Pointing out your casual redefining of English to suit yourself is neither emotional or gratuitous. Particularly when you are so happy to castigate other posters for doing the same thing. It's hardly our fault you've tripped yourself up.
But you don't want to discuss the topic anymore, and only post diversions to distract from what has been said.
What was said is that Garry Winogrand, an authoritative source. on multiple occasions and in various ways stated that photographs are not reality, are not the scene photographed, and (his word) are an illusion.
You say Winogrand is wrong, stating "illusion is the wrong word. Representation is what should be used." But you are not the authoritative voice that Winogrand is...
Apparently your disagreement is actually with Winogrand rather than with me, but my pointing out the actual connotation of the words (within the standard dictionary definitions, not contradicting them) seems to be just as misunderstood by you as Winogrand's statements. Incidentally, Rudolf Arnheim, another authortative source, related this to Gestalt psychology and said art is "not simply an imitation or selective duplication of reality, but a translation of observed characteristics into the forms of a given medium" (Film as Art, Arnheim). Which is to say not so much a representation of reality as an illusion of it.
Regardless of how poorly you might understand English word usage, that isn't the topic here. Photography and the analysis of photographs is the topic.. Specifically this thread is about Reichmann's article. In that light I'll toss in another clinker to think about, which is how to relate Picasso's Cubism with photography, in theory, as a philosophy, and in practice.

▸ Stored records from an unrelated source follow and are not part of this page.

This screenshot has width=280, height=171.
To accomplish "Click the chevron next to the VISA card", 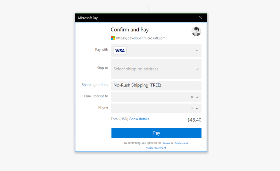I will tap(197, 51).
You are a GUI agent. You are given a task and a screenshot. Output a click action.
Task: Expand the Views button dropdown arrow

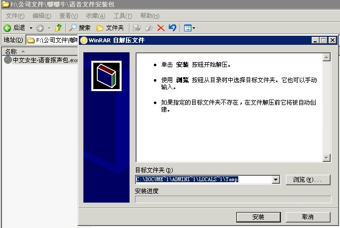(x=194, y=28)
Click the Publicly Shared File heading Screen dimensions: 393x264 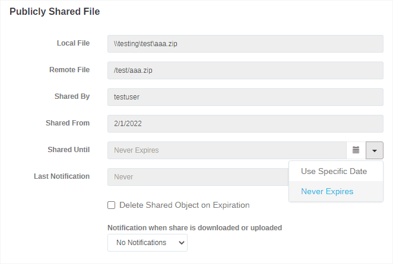point(55,11)
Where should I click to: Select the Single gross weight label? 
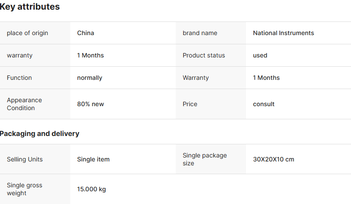pos(25,189)
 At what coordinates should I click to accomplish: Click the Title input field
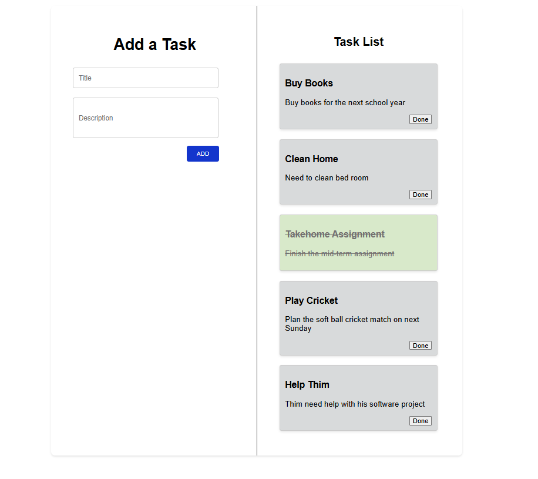click(x=145, y=78)
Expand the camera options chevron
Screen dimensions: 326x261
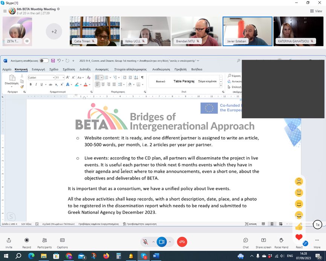click(x=169, y=242)
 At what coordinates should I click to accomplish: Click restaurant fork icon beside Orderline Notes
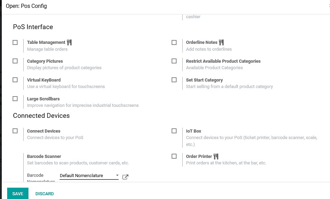(221, 42)
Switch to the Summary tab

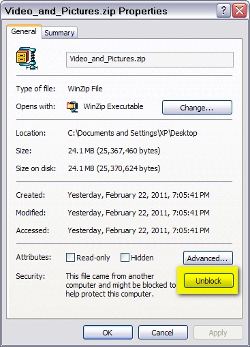[59, 33]
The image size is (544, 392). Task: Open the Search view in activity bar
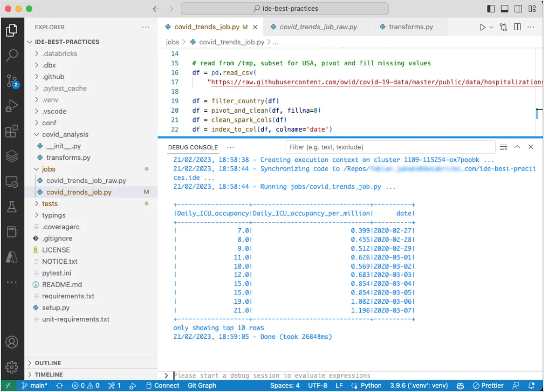12,56
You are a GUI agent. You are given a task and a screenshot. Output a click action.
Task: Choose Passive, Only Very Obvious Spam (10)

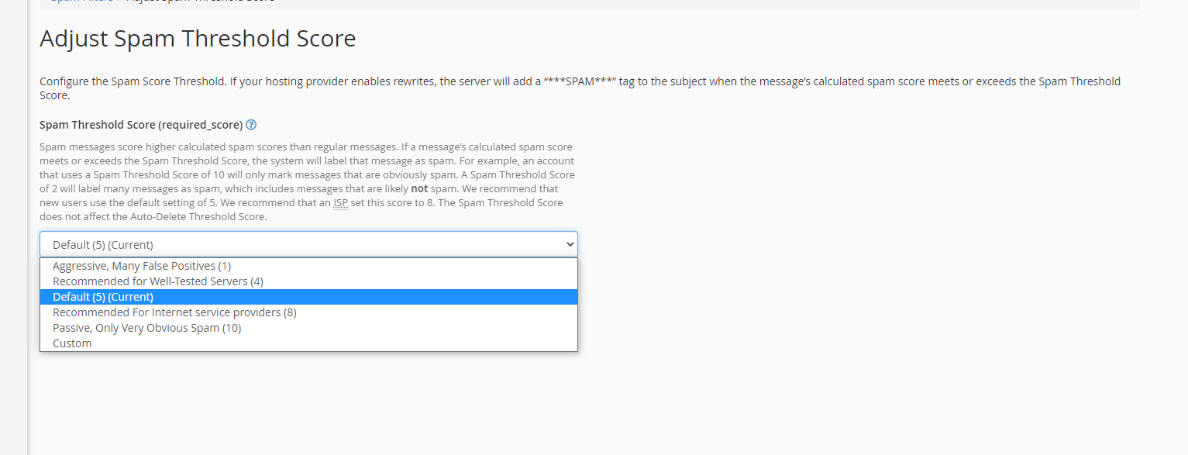point(146,327)
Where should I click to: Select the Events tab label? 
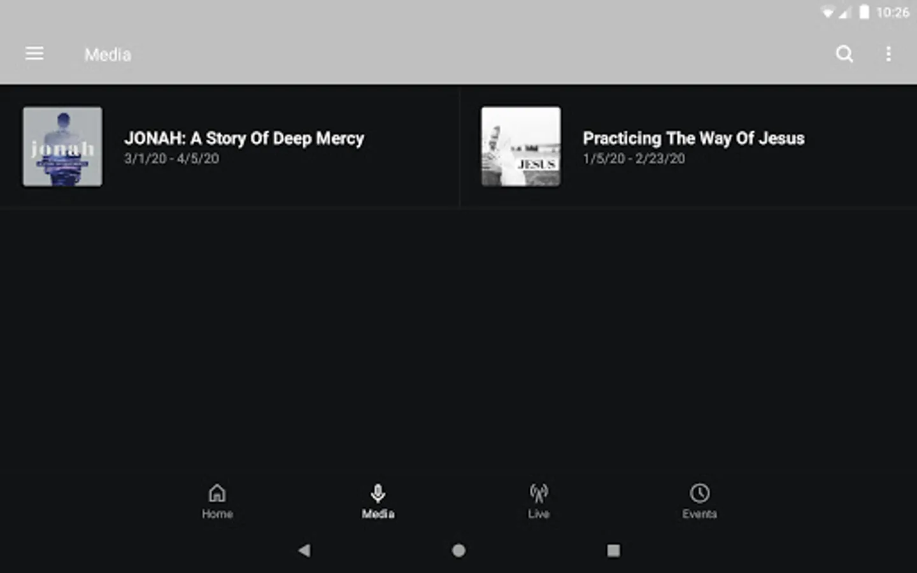pyautogui.click(x=699, y=514)
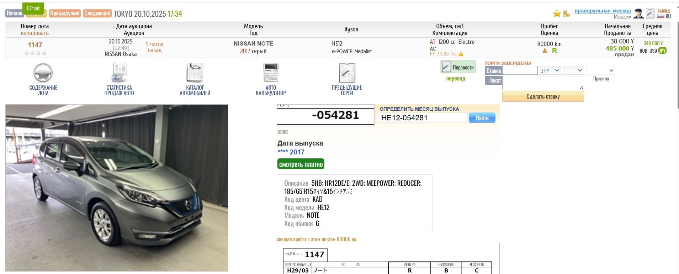
Task: Select the JPY currency toggle badge
Action: coord(662,51)
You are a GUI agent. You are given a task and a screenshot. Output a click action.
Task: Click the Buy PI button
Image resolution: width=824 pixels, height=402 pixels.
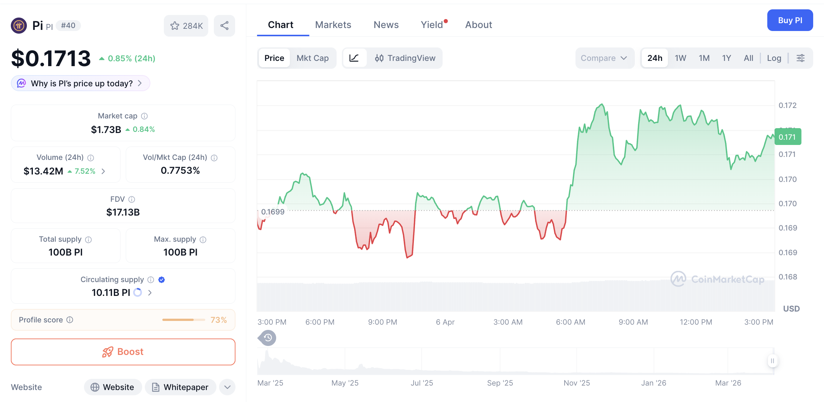click(x=790, y=20)
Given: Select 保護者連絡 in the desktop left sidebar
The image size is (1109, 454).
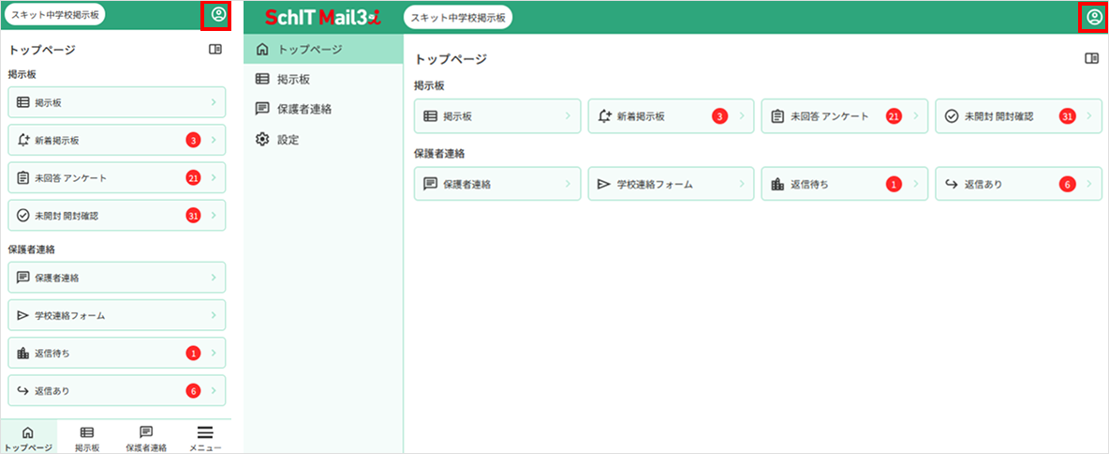Looking at the screenshot, I should (x=303, y=109).
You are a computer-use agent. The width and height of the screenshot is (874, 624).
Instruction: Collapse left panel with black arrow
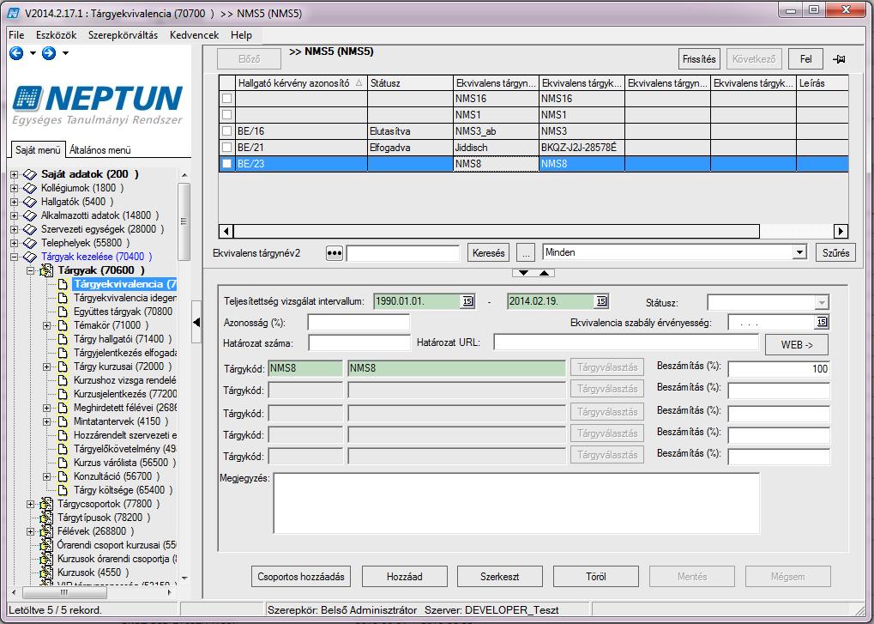pos(196,323)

Take into account that images, whether they are made with a pencil, a paint brush, or a photographic process are at the base level a form of visual communications. Then consider the concept of entropy in communications, as was defined by Claude Shannon in his revolutionary 1949 paper "A Mathematical Theory of Communications" which vaulted the world into the Information Age... with the same concepts that perceptual psycologist Rudolf Arnheim applied to visual art in a 1971 essay "Entropy and Art". That's a lot of background to soak up before the use of a more universal set of symbols to paint a picture with (i.e., Cubism) can be related to the more restricted set of visual symbols available to photographers.

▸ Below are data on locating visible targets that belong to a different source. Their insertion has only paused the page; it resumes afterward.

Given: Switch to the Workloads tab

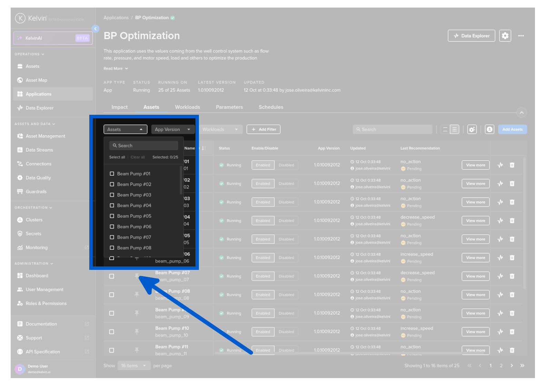Looking at the screenshot, I should pyautogui.click(x=187, y=107).
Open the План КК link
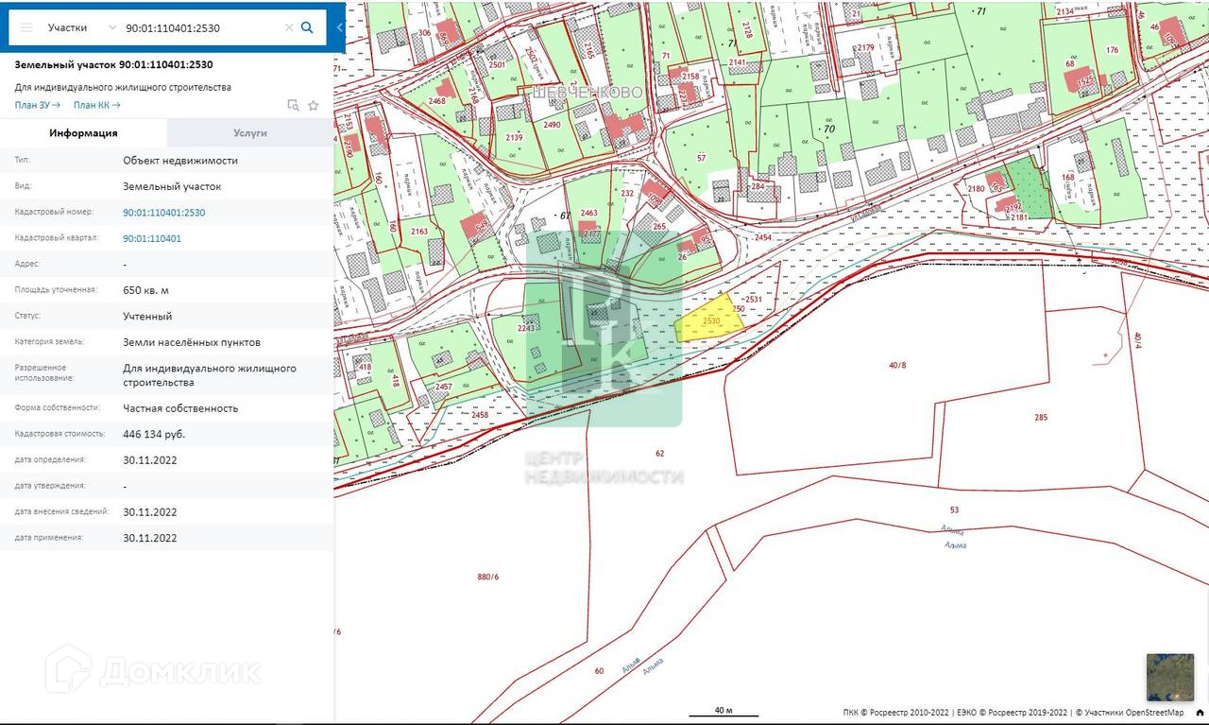The width and height of the screenshot is (1209, 725). (96, 105)

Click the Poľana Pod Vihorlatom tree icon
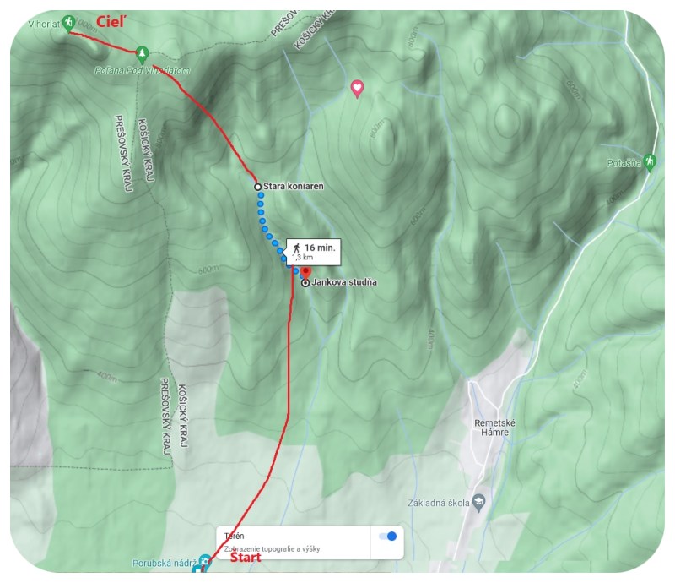pos(142,55)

But if one does compare the type of visual symbols used in Cubist painting to the visual symbols in photography, the use of PhotoShop to make them more universal and illusional, as opposed to being a more literal representation, becomes an academic subject rather than an emotional one. And just as Picasso advanced the art of painting with his techniques, photographers applying the same theory will advance the art of photography too.
It's Gestalt psychology applied to production of art with a camera! We can't put an eye on the shoulder of a model the way Picasso did, to make sure it was noticed, but we can do a lot of things to rearranged "the heirarchic scale of importance and power by which some structural features are dominant, others subordinate" (Arhheim) in a way that very definitly makes the whole greater than the sum of the parts in the illusion we call a photograph.